- Opening Delimiter -

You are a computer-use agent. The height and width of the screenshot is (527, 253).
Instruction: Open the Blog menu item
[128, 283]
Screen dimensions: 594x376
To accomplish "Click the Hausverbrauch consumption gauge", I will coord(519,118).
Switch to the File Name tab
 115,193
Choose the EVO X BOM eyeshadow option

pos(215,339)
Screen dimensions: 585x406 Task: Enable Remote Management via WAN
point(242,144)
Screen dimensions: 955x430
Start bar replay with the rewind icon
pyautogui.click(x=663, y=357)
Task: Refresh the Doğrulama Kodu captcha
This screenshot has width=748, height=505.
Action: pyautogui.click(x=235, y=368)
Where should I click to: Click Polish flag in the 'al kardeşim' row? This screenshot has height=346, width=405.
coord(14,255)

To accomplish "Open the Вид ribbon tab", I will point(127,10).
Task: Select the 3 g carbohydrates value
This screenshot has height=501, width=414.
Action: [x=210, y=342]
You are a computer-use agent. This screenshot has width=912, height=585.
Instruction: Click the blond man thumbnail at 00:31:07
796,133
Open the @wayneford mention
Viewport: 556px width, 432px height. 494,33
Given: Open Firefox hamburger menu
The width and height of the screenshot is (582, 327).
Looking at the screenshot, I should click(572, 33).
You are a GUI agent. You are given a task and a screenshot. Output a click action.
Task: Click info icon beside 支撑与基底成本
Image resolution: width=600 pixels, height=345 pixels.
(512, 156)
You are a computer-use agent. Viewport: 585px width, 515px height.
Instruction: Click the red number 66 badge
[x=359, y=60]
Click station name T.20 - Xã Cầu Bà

- Closing Delimiter -

**Problem to solve**
Quote, without alteration, the final stretch of the entries: the line with "Image resolution: width=600" onward to the last line.

**Written response**
Image resolution: width=600 pixels, height=345 pixels.
(512, 156)
You are a computer-use agent. Viewport: 585px width, 515px height.
Instruction: Click the red number 66 badge
[x=359, y=60]
Click station name T.20 - Xã Cầu Bà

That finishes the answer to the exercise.